II. The negotiations resulting in the purchase by appellant of the note were conducted by the assistant cashier, who was not called as a witness by appellant, and who did not testify upon the trial. The cashier, with whom Whipkey also talked about the note, testified that he knew nothing of any infirmities in the instrument, and that he would have been' informed by the officer negotiating the purchase if he had obtained knowledge of the fraud charged, or of such facts and circumstances as made the taking of the instrument bad faith on the part of the bank. The burden rested upon appellant to prove that the bank became the holder of the note, and without notice of defects or infirmities of the title therein. No citation is necessary on this point.

A letter written by Mrs. O. E. Barnes, one of the appellees, to appellant, advising it that payments had been made upon the note which had not been indorsed thereon, and inquiring as to whether money had been advanced on the note by the bank, was introduced in evidence. The cashier of appellant bank replied to this letter on January 27, 1921, acknowledging its receipt, advising Mrs. Barnes that the note contained.no indorsements, and requesting information as to the amount paid; but said nothing as to whether the bank claimed to be the owner of the note, or as to the amount, if anything, which it had advanced to the payee. There was another letter, bearing date February 4, 1921, written by Whipkey to June Barnes, demanding that he immediately take care of a bad check given to him, and offering:

“If you fellows dig up $3,500 apiece by the first of March, I will surrender the $8,000 note I hold against you people, and I will throw off interest.' * * *”

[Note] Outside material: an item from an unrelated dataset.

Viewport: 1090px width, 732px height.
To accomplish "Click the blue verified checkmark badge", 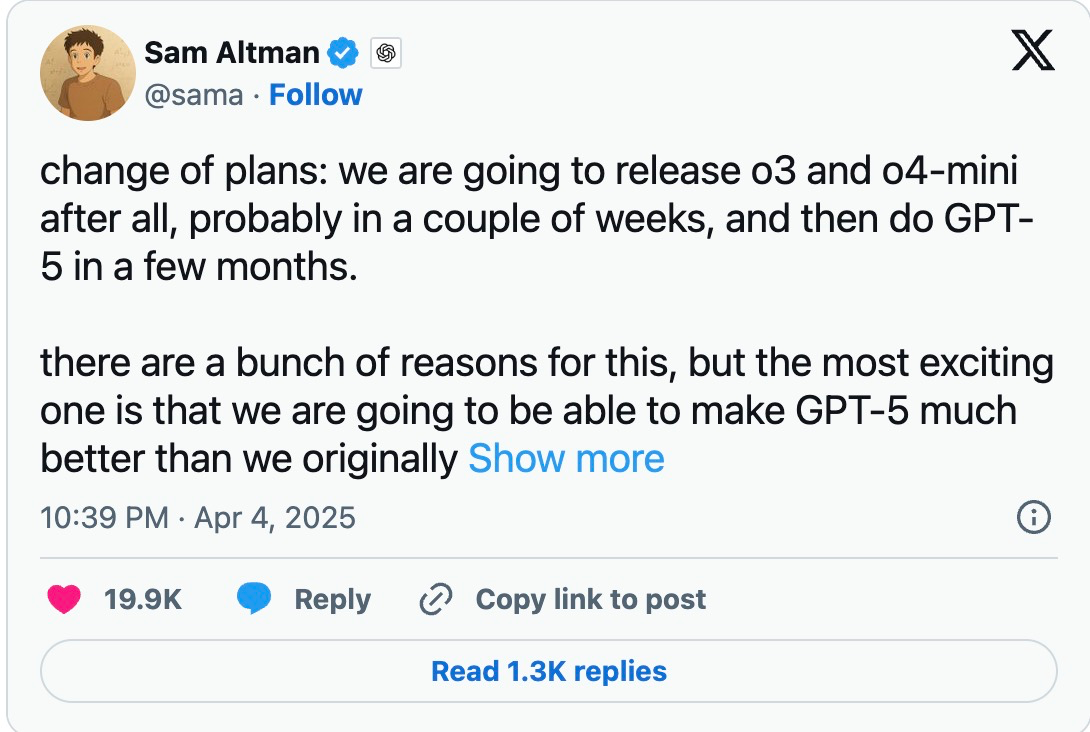I will coord(344,53).
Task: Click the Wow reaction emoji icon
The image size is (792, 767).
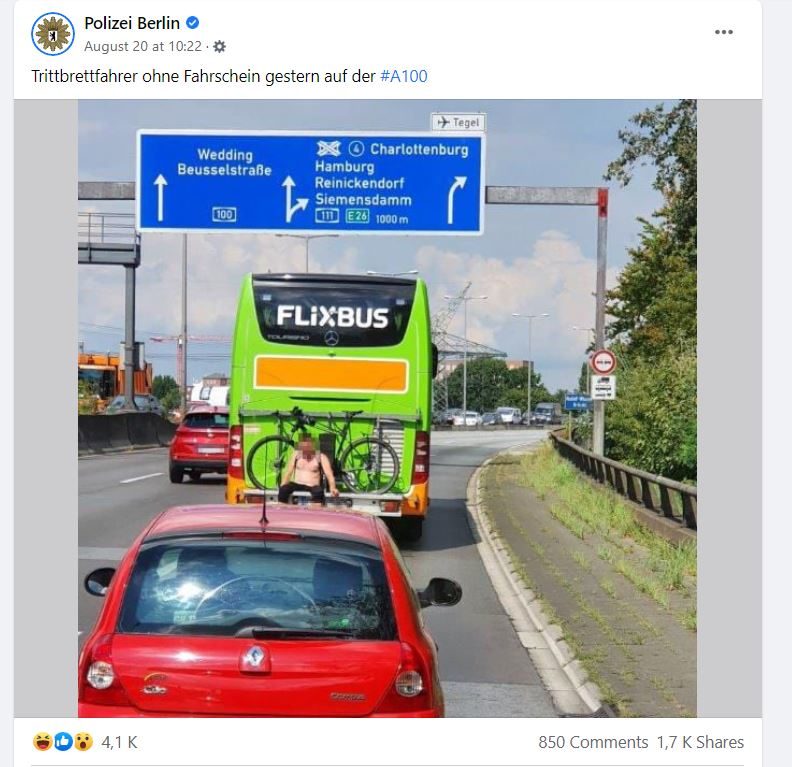Action: [84, 741]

The assistant cashier of the bank, who negotiated the purchase of the note, was not called as a witness to testify as to the bona fides of the transaction. The cashier, who did not claim to have heard the conversation, testified as we have already stated. The only other witness as to this transaction was the payee of the note. The consideration paid by the bank for the note was the delivery of seven small notes which it held against Whipkey, varying in amount from $106 to $1,500, aggregating $6,600, and approximately $1,400 in cash. Payment of the $8,000 note was guaranteed by Whipkey.

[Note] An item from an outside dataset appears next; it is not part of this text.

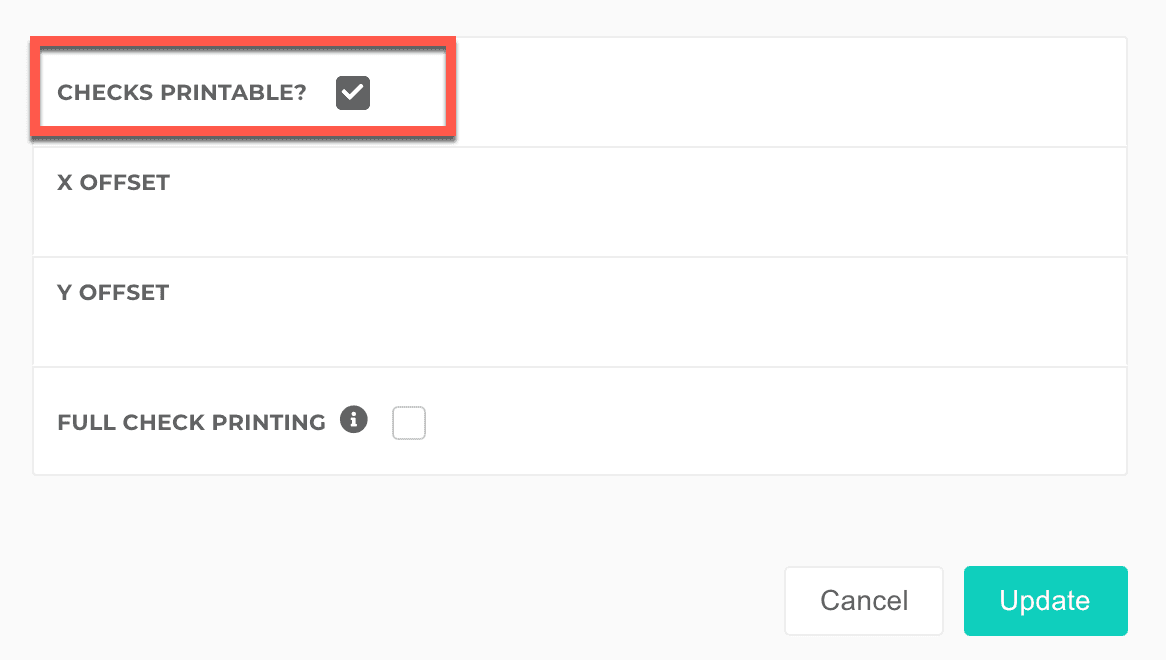Click the white checkmark in Checks Printable

tap(353, 93)
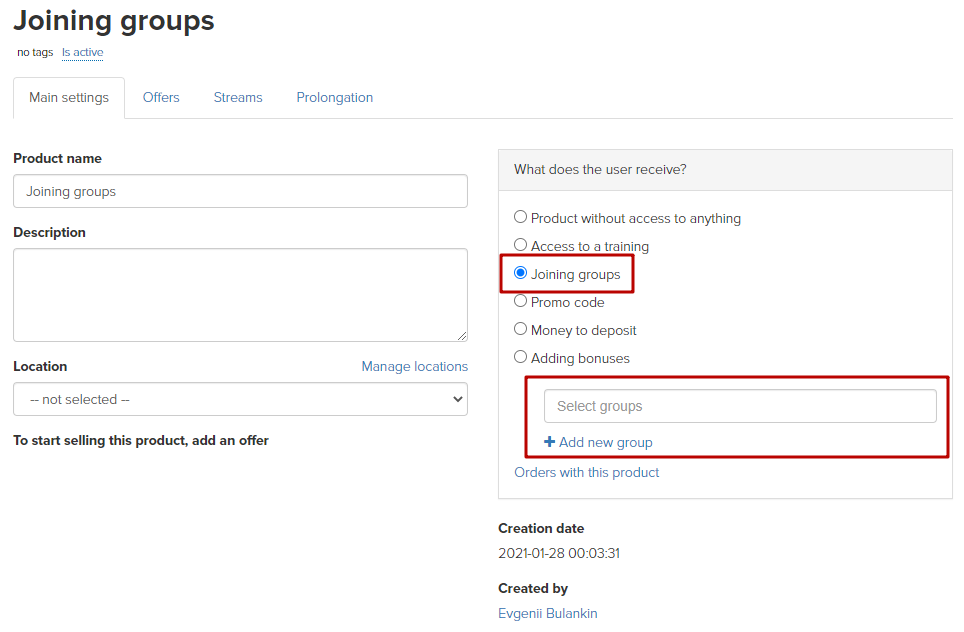Viewport: 964px width, 632px height.
Task: Select the Joining groups radio button
Action: point(520,272)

It would seem too clear for controversy that the record presented only a question of fact, and not a question of law. The court could not say, as a matter of law, that the burden imposed by the statute upon appellant was discharged, and that there was no issue of fact to be submitted to the jury. The question is foreclosed by our prior decisions. Robertson v. United States Live Stock Co., 164 Iowa 230; German American Nat. Bank v. Kelley, 183 Iowa 269; Mooers v. Stalker, 194 Iowa 1354; McLaughlin-Gormley-King Co. v. Hauser, 195 Iowa 224.

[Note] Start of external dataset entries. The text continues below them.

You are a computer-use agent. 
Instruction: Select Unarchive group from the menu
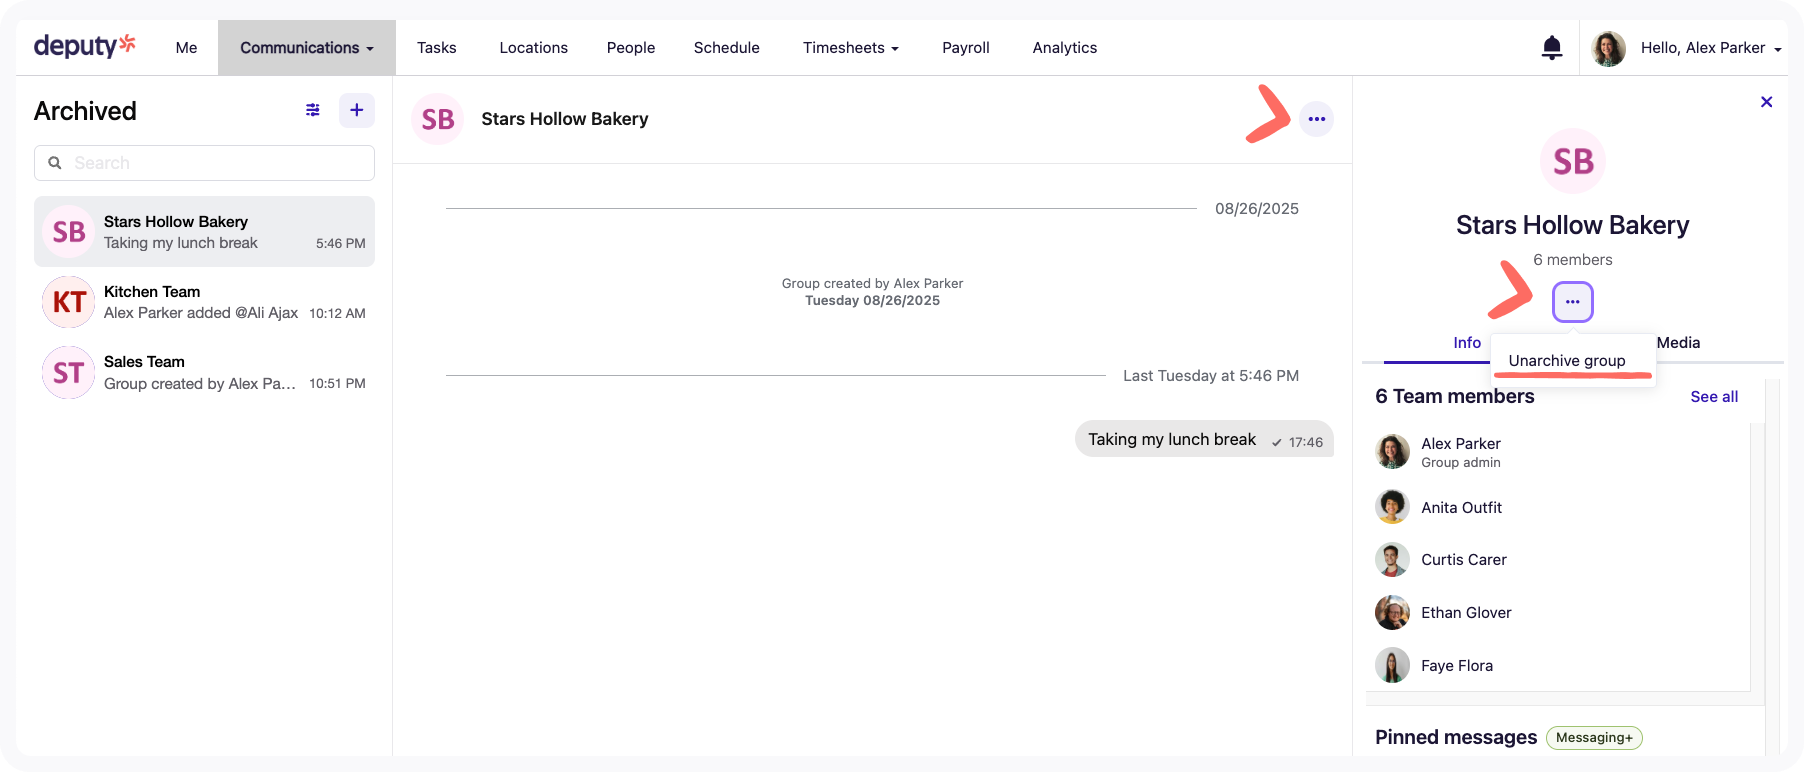(1566, 361)
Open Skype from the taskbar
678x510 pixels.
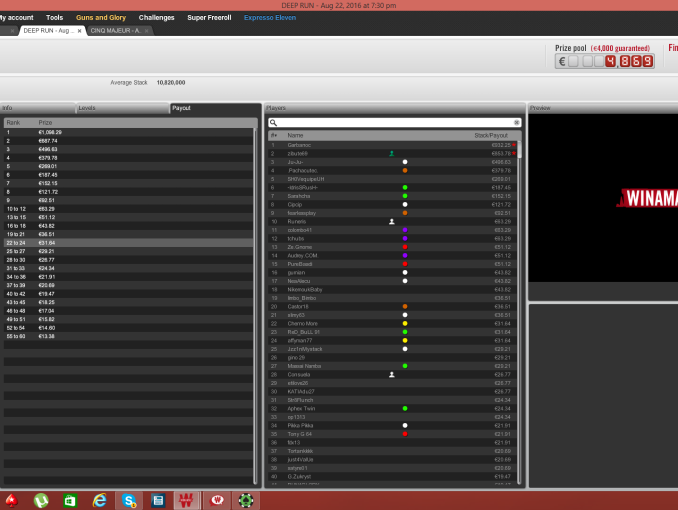(129, 500)
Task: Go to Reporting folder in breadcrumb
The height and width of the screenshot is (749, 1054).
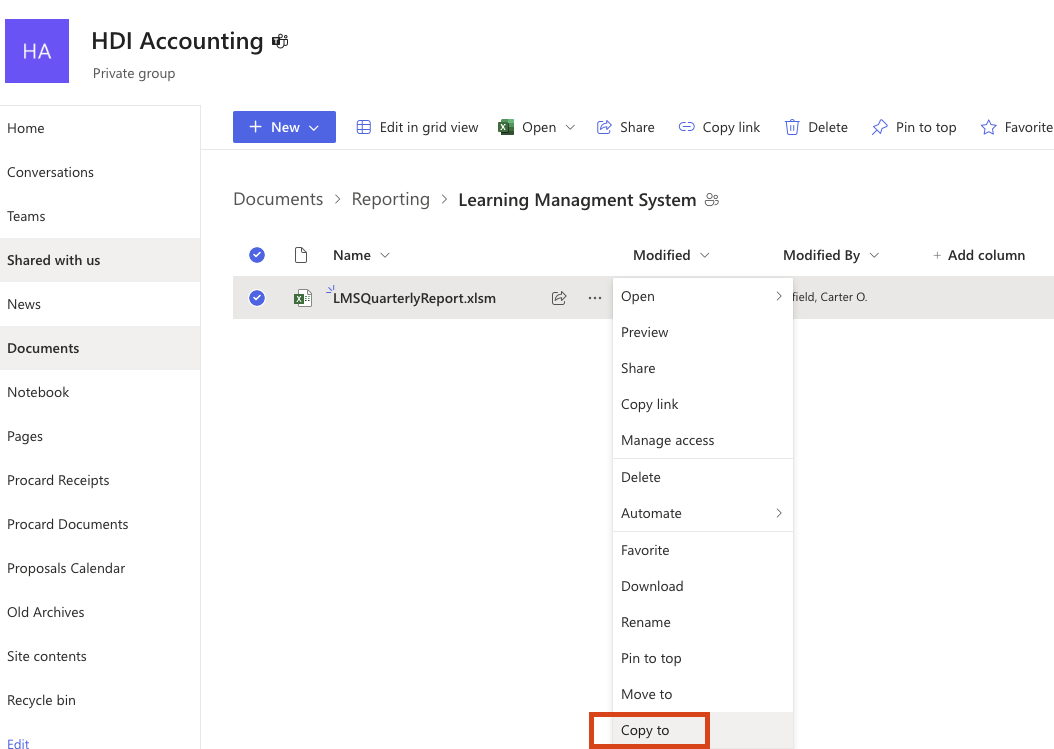Action: pyautogui.click(x=390, y=199)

III. This brings us to the question of the admissibility of the letter written by Whipkey to June Barnes, referred to above, and the other exhibit, which was a certified copy of .the mortSaSe held by the Minnesota bank. The letter was °®ere(i as a part °£ the cross-examination of Whipkey, who testified that he transferred the note to the bank in December, 1920. It was certainly competent for appellees to show that the witness had made declarations which were contrary to his testimony, claiming to be the holder of the note two months succeeding the date on which he claimed to have transferred it to appellant. This was the purport and the purpose for introducing the letter in evidence. It was clearly competent, and its exclusion would have been error. The mortgage was conceded, and the admission of the certified copy, even if for any reason erroneous, was without prejudice.

There is no reversible error in the record, and the judgment is — Affirmed.

Arthur, O. J., and De Grape and Vermilion, JJ., concur.